* _What you should do_:
For the data below, report how many lines contain the string "width" and write nothing more.

* _Entries supplied_:

====

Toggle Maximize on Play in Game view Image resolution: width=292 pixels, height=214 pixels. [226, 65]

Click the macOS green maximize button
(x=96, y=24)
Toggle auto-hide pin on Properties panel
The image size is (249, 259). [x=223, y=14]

====

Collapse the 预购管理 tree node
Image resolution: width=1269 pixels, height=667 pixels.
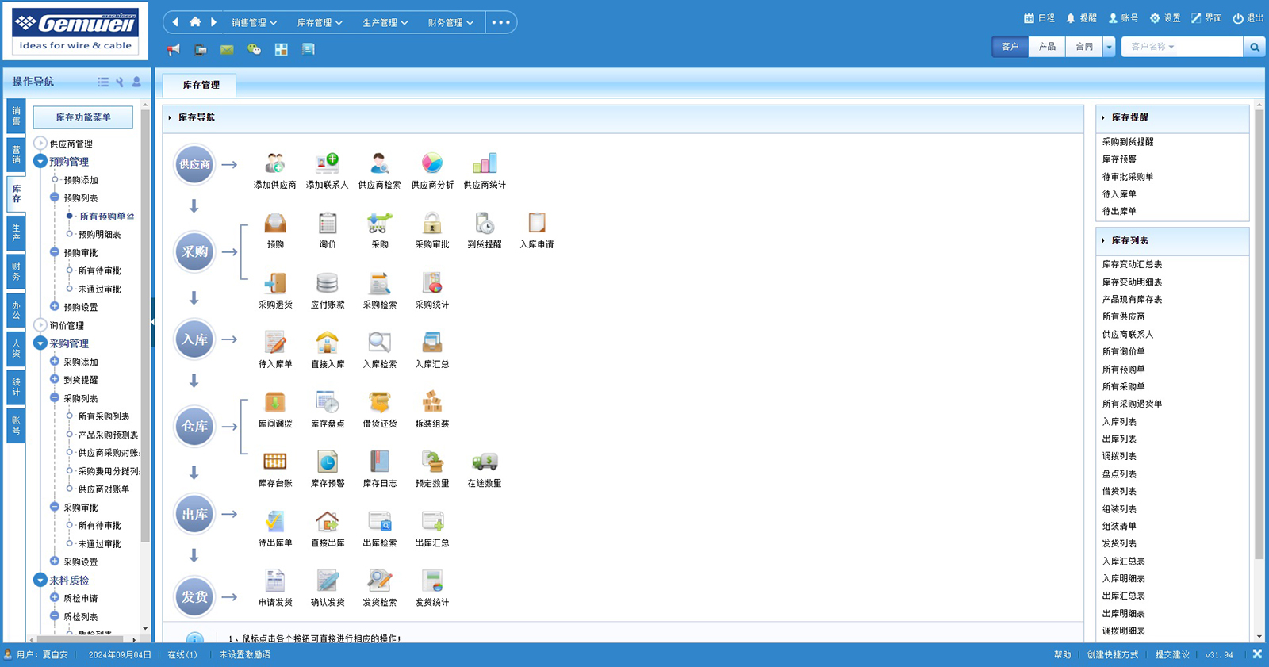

====

* _Expected answer_:
2